===== READING TEXT

WEV currently offers a comprehensive 14-week, 54-hour self-employment training program, individual business counseling, facilitated peer groups, personal development and economic literacy training, mentoring and business start-up loans to enterprises.
Ms. Bailey said a small portion of recent calls are from potential students who recently lost their jobs. “There’s a strong urgency to succeed,” said Mr. Bailey of the clients who see self-employment “not only as a way of finding their passion, but a survival strategy.” Others still have a job, but want to launch a part-time business with hopes of doing it full time as it grows.
However, not everyone finds that the business option is a feasible one.
“Some realize that it’s better not to start something that, for many different reasons, might fail,” said Ms. Bailey. “We count this (realization) as a success.” Of those who’ve made it through the program, 63 percent are still in business.
Many Santa Barbarans have recently started to hit the books to enhance their career goals.

==========
===== PROVIDED INFORMATION

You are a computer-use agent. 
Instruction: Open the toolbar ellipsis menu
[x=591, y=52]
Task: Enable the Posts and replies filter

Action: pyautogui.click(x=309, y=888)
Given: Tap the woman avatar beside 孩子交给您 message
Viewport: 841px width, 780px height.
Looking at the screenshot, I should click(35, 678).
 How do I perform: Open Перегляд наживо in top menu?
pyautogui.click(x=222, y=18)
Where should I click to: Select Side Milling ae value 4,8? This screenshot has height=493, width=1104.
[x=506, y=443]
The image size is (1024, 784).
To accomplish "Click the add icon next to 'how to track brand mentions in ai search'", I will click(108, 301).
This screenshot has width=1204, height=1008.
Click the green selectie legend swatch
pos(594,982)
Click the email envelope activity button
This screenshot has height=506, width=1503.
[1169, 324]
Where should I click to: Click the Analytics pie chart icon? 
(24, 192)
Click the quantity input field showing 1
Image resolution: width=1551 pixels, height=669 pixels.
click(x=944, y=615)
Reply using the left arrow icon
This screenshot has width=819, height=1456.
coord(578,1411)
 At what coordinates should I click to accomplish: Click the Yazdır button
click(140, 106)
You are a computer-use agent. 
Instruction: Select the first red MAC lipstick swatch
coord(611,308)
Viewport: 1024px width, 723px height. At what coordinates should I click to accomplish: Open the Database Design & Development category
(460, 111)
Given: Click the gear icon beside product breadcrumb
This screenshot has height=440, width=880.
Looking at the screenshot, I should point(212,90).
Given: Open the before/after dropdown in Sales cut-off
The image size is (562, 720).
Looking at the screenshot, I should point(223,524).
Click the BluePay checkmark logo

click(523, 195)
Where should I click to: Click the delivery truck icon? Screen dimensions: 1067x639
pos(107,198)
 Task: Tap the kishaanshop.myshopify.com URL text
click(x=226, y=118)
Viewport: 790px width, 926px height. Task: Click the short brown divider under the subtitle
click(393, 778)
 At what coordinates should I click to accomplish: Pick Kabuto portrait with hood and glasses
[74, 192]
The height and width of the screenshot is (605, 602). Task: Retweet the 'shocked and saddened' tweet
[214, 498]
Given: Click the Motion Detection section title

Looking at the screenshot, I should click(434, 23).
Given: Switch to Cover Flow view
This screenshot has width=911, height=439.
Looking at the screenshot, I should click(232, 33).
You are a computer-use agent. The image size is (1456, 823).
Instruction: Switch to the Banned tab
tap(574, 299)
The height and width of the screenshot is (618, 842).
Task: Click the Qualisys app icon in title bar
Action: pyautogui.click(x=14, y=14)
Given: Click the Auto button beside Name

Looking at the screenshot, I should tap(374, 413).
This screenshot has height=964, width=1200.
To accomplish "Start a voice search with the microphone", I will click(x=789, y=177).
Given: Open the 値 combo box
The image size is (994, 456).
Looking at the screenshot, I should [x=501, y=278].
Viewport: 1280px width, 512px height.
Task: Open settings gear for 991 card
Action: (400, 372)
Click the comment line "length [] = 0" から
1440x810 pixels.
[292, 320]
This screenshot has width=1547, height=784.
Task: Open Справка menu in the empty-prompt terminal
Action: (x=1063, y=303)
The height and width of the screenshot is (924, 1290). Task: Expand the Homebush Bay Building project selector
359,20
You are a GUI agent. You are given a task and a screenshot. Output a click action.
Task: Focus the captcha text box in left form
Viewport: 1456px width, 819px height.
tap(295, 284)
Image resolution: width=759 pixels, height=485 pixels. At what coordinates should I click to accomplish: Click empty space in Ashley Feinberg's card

==========

Please pick up the article on WEV's self-employment training and continue it from its last sentence. None of the lines above matter for this.

“At times when the economy is a problem, we experience tremendous increase in enrollment,” said Andreea Serban, president of Santa Barbara City College. Fall enrollment was up 5 percent and she expects spring figures to probably be double that. The “unfortunate dynamic” is that students are lining up to get into many career-technical programs when the state is experiencing budget reductions. Many are older adults laid off from jobs and using severance money and loans to retool themselves, such as William Wilson, who is attending SBCC after a 25-year career with the telecom industry.
“He’s emblematic of the person who needed to retrain,” said Dr. Serban of Mr. Wilson, who is featured in a promotional video called “Extreme Makeover” that the college produced. Originally from Northern California, he moved specifically to Santa Barbara to fast track his goal of receiving a certificate in computer networking and electrical engineering.
The college has sufficient funding to maintain its offerings through spring; pre-registration is up by 31 percent from last year.
Areas experiencing significant growth are the one- and two-year programs where there is a “great demand” for employees, Dr. Serban said. For example, enrollment in administration of justice programs is up 111 percent from last year. Students are taking lower-division work as prelude to jobs as police officers, corrections personnel, security workers or records clerks.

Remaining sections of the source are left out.